But I wasn't glad, for the whole country was one wide background for a pre-Raphaelite picture, and the mountains to which Aunt Kathryn had applied so insulting a simile were even grander in size and nobler in shape than before. We had seen many old châteaux (though never a surfeit), but the best of all had been reserved for to-day. Far away on our left, as we drove towards Padua, it rose above the little town that crawled to the foot of the castle's hill to beg protection; and it was exactly like a city painted by Mantegna or Carpaccio, Mr. Barrymore said. Up the hill ran the noblest and biggest wall that an Old Master's imagination could have conceived. Many men might walk on it abreast; and at every few yards it bristled with sturdy watch-towers, not ruined, but looking as ready to defy the enemy to-day as they were six hundred years ago. The culmination was the castle itself, so magnificently proportioned, so worthily proud of its place, that it seemed as if the spirit of the Middle Ages were there embodied, gazing down in haughty resignation upon a new world it did not even wish to understand.

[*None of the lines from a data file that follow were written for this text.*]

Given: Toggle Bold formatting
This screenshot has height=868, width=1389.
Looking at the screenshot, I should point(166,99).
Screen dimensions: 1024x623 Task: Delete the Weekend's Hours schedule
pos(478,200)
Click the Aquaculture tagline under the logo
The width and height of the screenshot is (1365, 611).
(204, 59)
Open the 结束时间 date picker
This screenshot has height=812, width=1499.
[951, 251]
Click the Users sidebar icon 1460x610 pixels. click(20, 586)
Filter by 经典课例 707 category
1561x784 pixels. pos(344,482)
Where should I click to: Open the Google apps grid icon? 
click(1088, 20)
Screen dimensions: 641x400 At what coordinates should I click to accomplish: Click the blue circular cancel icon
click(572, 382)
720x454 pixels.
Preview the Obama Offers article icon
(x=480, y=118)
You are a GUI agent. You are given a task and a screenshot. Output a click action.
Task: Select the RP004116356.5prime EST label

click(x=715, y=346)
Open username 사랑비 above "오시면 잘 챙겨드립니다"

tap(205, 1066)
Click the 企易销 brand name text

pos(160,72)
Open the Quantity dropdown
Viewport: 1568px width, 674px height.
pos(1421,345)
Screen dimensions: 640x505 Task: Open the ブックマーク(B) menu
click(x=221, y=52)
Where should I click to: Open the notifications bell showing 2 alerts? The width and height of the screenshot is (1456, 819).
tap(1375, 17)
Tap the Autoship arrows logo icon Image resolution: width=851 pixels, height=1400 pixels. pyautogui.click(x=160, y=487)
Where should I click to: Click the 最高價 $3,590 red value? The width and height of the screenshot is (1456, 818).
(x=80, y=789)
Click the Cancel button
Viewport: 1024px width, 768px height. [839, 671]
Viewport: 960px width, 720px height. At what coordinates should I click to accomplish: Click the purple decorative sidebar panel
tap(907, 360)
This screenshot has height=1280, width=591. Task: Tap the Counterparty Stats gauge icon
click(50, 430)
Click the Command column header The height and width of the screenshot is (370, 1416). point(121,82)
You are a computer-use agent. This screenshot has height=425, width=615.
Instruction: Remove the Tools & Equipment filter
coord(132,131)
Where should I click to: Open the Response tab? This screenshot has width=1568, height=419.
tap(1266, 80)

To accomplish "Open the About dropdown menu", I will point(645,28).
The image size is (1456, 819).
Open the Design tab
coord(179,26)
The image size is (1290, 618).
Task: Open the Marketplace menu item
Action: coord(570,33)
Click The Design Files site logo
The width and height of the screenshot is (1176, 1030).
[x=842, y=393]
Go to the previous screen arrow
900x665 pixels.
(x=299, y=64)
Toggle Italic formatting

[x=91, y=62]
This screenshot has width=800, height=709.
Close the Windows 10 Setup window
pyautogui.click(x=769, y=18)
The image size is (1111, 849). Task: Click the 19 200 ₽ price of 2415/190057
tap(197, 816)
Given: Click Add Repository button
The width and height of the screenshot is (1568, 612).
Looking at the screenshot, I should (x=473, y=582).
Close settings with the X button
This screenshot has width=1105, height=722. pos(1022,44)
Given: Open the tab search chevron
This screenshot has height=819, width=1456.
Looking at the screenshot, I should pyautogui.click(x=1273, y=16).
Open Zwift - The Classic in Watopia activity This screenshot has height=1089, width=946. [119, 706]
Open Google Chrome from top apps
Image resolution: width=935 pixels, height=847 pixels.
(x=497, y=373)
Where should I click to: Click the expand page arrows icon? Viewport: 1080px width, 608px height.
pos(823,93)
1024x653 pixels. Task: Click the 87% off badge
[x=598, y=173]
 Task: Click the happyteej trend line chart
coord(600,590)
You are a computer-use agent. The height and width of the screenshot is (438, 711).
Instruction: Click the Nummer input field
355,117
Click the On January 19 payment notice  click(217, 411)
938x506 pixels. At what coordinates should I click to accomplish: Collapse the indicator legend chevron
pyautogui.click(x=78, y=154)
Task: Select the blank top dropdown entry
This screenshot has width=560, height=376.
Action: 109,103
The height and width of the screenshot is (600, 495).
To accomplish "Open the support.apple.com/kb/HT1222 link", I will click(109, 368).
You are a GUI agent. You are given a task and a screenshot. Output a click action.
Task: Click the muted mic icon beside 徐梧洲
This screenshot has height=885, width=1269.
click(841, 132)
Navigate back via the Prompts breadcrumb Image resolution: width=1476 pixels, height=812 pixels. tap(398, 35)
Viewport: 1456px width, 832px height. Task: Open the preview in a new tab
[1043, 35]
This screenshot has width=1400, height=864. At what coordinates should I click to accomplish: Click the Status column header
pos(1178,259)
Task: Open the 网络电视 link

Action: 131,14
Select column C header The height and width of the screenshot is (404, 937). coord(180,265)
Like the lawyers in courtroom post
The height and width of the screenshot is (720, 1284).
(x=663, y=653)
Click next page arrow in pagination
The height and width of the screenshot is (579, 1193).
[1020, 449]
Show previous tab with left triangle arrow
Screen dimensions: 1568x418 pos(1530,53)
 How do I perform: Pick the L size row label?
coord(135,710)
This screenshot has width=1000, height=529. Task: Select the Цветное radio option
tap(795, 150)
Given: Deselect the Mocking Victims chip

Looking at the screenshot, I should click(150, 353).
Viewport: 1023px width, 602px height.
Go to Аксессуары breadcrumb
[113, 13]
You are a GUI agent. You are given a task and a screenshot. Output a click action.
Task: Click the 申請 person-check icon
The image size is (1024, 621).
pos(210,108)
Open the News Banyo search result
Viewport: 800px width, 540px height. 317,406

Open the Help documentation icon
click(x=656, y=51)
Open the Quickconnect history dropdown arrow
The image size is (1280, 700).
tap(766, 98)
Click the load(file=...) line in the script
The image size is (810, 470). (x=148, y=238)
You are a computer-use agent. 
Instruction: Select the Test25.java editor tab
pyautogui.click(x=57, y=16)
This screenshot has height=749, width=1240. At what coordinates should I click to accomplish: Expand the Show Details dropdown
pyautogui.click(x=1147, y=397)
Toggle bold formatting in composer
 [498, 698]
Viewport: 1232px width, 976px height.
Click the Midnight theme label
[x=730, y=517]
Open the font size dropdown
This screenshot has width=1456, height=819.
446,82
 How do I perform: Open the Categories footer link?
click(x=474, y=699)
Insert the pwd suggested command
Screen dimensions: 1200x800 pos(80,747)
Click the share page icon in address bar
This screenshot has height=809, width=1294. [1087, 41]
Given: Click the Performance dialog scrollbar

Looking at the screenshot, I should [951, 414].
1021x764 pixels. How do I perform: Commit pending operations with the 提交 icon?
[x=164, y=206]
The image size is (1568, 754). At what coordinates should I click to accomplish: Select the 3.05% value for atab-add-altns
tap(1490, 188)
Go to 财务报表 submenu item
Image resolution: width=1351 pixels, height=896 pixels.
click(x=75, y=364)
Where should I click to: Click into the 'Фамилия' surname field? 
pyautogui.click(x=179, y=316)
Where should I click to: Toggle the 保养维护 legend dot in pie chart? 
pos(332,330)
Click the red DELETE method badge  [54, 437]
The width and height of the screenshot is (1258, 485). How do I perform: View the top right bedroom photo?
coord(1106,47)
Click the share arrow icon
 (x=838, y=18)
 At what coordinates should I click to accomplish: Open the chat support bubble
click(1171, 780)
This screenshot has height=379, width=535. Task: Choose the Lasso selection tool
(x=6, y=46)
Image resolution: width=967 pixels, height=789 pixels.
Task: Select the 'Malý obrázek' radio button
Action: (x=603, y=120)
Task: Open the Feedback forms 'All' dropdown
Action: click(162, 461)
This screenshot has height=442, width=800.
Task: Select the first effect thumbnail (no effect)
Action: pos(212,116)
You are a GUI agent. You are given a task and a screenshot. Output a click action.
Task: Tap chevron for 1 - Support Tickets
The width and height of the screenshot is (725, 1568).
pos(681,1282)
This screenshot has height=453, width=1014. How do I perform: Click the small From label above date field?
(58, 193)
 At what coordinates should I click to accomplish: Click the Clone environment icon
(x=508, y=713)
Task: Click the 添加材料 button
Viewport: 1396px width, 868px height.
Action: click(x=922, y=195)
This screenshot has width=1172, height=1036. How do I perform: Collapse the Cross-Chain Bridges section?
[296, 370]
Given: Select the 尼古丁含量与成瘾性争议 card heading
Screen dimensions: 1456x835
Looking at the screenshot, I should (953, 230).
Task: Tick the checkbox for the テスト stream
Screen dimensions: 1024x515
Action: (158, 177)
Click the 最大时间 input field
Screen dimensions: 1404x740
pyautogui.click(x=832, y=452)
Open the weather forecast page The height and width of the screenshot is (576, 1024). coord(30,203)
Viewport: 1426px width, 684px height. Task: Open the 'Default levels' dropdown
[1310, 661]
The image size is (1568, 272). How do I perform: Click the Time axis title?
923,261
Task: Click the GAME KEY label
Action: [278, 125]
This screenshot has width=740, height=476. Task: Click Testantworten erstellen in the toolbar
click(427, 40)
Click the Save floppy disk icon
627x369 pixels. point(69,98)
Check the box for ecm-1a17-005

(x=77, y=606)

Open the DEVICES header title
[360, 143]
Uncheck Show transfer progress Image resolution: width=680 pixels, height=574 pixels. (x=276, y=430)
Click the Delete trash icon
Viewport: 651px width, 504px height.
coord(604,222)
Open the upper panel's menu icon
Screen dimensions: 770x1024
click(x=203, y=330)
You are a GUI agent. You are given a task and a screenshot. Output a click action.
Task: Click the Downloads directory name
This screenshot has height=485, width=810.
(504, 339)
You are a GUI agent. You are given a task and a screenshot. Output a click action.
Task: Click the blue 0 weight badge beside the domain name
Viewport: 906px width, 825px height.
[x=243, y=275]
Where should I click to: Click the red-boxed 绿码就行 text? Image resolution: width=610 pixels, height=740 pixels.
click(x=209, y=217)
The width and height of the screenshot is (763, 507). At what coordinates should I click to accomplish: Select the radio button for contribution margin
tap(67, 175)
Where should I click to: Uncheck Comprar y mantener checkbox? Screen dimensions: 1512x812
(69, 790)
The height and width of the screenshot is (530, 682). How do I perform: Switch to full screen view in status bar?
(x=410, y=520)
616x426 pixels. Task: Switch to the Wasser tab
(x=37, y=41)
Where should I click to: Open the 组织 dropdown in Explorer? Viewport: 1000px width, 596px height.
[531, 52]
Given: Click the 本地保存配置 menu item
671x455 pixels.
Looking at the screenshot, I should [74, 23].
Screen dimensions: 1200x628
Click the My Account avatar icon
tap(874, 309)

The name of the castle was Soave; but when I heard that nothing startling enough to please me had happened there, I wouldn't know its history, for my fancy was equal to inventing one more thrilling. There was plentiful sensation, though, in the stories the Chauffeulier could tell of Napoleon's battles and adventures in this neighbourhood. I listened to them eagerly, especially to that which covered his falling into a marsh while fighting the Austrians, and standing there, unable to get out, while the battle of Arcole raged around him. We were at the point of the rescue and the victory of the French, when we arrived at another gateway, another octroi, another city, to enter which was like driving straight into an old, old picture

.

In a long street of palaces, all with an elusive family resemblance to one another, we paused for consultation. This was Vicenza, the birthplace and beloved town of Palladio; these palaces with fronts crusted with bas relief; these Corinthian pillars, these Arabesque balconies, these porticoes that might have been stolen from Greek temples, all had been designed by Palladio the Great. And the beautiful buildings seemed to say pensively, like lovely court ladies whose day is past, "We are not what we were. Time has changed and broken us, it is true; but even so we are worth seeing."

It was that view which our Chauffeulier urged, but Aunt Kathryn was for going on without a stop, until Sir Ralph said, "It's not patriotic of you to pass by. Palladio built your Capitol at Washington, and all the fine old colonial houses you admire so much in the East."

"Dear me, did he?" exclaimed Aunt Kathryn. "Why, I never heard of him."

"Moray doesn't mean his words to be taken undiluted," said Mr. Barrymore. "If it hadn't been for Palladio, there would have been no Inigo Jones and no Christopher Wren, therefore if you'd had a Capitol at all, it wouldn't be what it is now. And to understand the colonial architecture of America, you have to go back to Palladio."

"Well, here we are at him," sighed Aunt Kathryn. "But I hope we won't have to get out?"

Mr. Barrymore laughed. "The Middle Ages revisited, en automobile! However, I'll do my best as showman in the circumstances."

So he drove us into a splendid square, where Palladio was at his grandest with characteristic façades, galleries, and stately colonnades. Then, slowly, through the street of palaces and out into the open country once more—a rich country of grain-fields (looking always as if an unseen hand softly stroked their silver hair) and of hills swelling into a mountainous horizon. There was a bright little flower-bordered canal too, and I've grown fond of canals since the neighbourhood of Milan, finding them as companionable as rivers, if more tame. Indeed, they seem like rivers that have gone to live in town, where they've learned to be a bit stilted and mechanical in manner.